Beginnt dieser Prozess in den Milchgängen (von lat. Ductus) oder den Drüsenlappen (von lat. Lobus), wird in der Fachsprache von einem duktalen oder lobulären Mammakarzinom gesprochen.1
Brustkrebs wird in nichtinvasive und invasive Karzinome unterteilt. Erstere, auch In-situ-Karzinome genannt, zeichnen sich dadurch aus, dass die Krebszellen auf ihren Ursprungsort begrenzt sind und daher keine Metastasen bilden. Sie können in den Milchgängen (Ductales Carcinoma in situ, DCIS oder Frühkarzinom) oder in den Gängen der Brustdrüsenläppchen (Lobuläre Neoplasie, LN) entstehen.2 Anders sieht es bei den invasiven Karzinomen aus.

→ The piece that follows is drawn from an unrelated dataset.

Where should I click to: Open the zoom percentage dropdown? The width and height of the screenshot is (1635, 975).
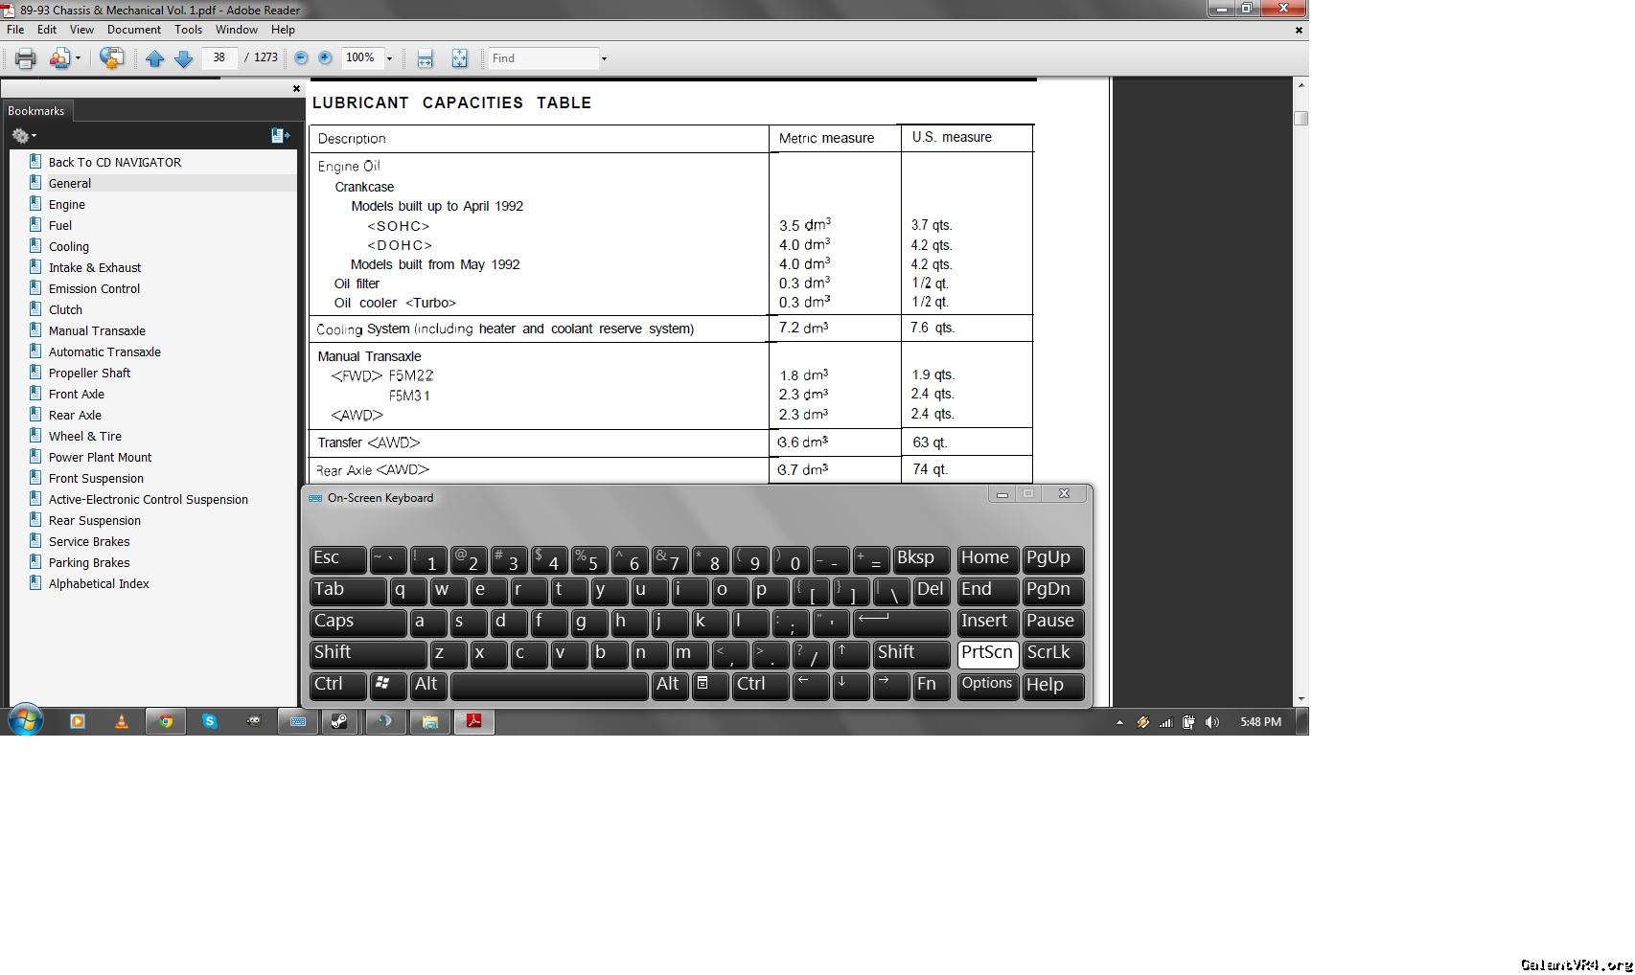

Sie sind bereits in benachbarte Gewebe eingedrungen und bergen die Gefahr, Tochtergeschwülste (Metastasen) zu bilden. Tritt der Krebs nach einer Behandlung erneut auf, spricht man von einem rezidivierten Brustkrebs.1,3

 


(QUELLENANGABEN)

  1. Krebsgesellschaft.de. Brustkrebs: Basis-Infos für Patientinnen und Angehörige. Berlin: Deutsche Krebsgesellschaft e. V.
  2. Zentrum für Krebsregisterdaten im Robert Koch-Institut (Hrsg). Bericht zum Krebsgeschehen in Deutschland 2016. Berlin: Robert Koch-Institut, 2016.
  3. Robert Koch-Institut (Hrsg) und die Gesellschaft der epidemiologischen Krebsregister in Deutschland e. V. (Hrsg). Krebs in Deutschland 2007/2008. 8. Ausgabe. Berlin: Die Gesellschaften, 2012.